Le bol fut placé devant le chef qui, après s’être servi et avoir absorbé à même la louche, la quantité qu’il désirait, passa le bol au plus haut dignitaire après lui ; il en fut ainsi jusqu’à l’autre extrémité de la table. S’il arrivait a quelque grand chasseur, je dirais plutôt grand mangeur, de se distinguer en buvant trois ou quatre louches pleines de graisse, c’était à tout coup une ronde d’applaudissements.

Le premier service terminé, le bol fut placé au milieu de la table et on enleva la cuiller.

Le deuxième plat se composa du cou et de la tête de l’ours rôtis à la broche avec la broche à même, qui servait à le faire passer à tour de rôle à chaque convive.
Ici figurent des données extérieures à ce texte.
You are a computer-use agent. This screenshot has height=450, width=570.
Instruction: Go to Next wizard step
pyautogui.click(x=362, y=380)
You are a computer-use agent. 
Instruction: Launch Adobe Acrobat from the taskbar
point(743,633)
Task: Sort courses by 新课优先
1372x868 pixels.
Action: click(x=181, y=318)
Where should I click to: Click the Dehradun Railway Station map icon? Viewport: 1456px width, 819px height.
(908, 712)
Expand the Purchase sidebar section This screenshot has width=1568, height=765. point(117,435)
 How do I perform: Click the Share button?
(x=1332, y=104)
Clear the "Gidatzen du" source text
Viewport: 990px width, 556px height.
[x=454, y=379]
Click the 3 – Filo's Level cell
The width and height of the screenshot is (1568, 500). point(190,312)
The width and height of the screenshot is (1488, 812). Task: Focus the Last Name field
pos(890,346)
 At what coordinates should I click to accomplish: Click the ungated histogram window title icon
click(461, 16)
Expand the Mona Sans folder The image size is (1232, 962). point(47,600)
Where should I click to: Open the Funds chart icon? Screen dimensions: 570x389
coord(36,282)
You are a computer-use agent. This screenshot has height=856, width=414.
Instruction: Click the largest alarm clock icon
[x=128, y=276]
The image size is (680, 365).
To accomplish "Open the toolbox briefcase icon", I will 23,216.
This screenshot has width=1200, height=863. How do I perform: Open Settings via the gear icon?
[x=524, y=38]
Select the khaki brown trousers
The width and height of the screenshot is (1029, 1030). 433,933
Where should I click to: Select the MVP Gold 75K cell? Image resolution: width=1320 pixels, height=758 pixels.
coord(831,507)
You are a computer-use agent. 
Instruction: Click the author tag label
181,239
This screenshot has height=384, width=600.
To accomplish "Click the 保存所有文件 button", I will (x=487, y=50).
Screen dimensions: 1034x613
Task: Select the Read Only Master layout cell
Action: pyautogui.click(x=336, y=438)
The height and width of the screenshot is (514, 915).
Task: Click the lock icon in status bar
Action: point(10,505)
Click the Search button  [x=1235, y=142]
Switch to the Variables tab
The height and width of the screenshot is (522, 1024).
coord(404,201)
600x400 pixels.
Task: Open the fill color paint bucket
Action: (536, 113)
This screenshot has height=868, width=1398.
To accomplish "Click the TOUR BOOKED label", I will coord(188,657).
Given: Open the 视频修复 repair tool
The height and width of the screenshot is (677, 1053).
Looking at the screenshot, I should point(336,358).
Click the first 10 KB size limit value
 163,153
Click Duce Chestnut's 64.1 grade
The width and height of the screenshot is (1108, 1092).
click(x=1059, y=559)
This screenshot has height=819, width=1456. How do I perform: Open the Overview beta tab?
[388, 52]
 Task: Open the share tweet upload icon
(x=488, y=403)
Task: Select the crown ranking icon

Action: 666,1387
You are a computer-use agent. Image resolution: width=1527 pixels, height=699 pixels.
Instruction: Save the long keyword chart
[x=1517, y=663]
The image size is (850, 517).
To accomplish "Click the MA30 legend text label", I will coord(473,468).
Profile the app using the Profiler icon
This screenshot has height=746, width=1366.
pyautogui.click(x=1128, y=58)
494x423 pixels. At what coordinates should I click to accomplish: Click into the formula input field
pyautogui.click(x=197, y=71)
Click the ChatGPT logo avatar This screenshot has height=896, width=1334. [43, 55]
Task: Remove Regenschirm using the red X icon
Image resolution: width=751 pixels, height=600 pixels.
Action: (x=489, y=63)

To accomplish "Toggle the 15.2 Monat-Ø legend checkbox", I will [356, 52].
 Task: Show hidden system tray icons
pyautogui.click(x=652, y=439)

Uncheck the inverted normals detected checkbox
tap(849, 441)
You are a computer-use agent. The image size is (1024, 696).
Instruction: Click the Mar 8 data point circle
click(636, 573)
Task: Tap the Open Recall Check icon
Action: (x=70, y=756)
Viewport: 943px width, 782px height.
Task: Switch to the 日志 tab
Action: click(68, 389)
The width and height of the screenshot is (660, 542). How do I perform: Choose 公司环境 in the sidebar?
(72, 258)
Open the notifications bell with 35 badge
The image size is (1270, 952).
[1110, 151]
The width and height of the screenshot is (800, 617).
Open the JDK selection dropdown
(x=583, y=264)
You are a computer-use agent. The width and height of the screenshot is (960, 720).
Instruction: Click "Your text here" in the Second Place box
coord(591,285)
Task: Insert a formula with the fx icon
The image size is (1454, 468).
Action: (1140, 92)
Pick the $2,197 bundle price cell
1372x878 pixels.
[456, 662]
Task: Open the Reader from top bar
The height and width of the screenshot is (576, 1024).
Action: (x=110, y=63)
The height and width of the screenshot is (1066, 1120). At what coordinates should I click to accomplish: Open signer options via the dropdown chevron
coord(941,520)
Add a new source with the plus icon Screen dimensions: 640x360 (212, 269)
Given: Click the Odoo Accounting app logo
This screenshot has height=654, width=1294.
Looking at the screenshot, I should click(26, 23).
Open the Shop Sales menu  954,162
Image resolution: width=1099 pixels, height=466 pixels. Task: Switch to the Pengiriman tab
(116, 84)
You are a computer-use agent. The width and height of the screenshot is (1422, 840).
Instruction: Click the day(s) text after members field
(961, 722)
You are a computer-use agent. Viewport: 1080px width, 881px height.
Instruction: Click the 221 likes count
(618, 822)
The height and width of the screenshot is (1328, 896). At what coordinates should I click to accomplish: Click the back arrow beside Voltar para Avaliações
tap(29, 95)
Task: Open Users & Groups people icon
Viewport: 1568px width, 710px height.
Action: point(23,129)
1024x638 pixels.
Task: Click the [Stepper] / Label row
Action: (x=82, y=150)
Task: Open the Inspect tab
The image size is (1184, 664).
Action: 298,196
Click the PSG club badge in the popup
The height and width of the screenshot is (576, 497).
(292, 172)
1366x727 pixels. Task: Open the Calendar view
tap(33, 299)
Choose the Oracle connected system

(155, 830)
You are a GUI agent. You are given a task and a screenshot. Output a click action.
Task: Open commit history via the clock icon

Le tout fut planté en face du chef qui débita à son adresse une sorte de harangue. Il vanta la force et l’habilité de l’ours comme grimpeur d’arbres, ses facultés de résistance en tant que jeûneur, faisant ainsi allusion à ses habitudes d’hibernation, il lui adressa enfin tous les éloges qu’il pût imaginer.

Puis il saisit la broche, porta le rôti à ses lèvres, en prit une bouchée ou en détacha un morceau avec ses doigts, car il est entendu que le couteau ne doit pas toucher à cette pièce de résistance ; elle est sacrée. Tout ainsi que le bol de graisse, la pièce fit le tour, chacun en prenant, à sa fantaisie, un petit morceau ou une bouchée, mais pas davantage. Ce qui en resta fut alors jeté dans le feu et brûlé à la mémoire des absents, les chasseurs défunts.

Après ce deuxième service, chaque convive se trouve libre de se servir lui-même et, suivant son appétit, de se régaler de rôti, bouilli, ragoût et saucisson. On causa fort peu durant le banquet. Les dîneurs étaient venus là, non pas pour discourir, mais pour manger, et chaque exploit gastronomique était sûr de rencontrer l’approbation générale.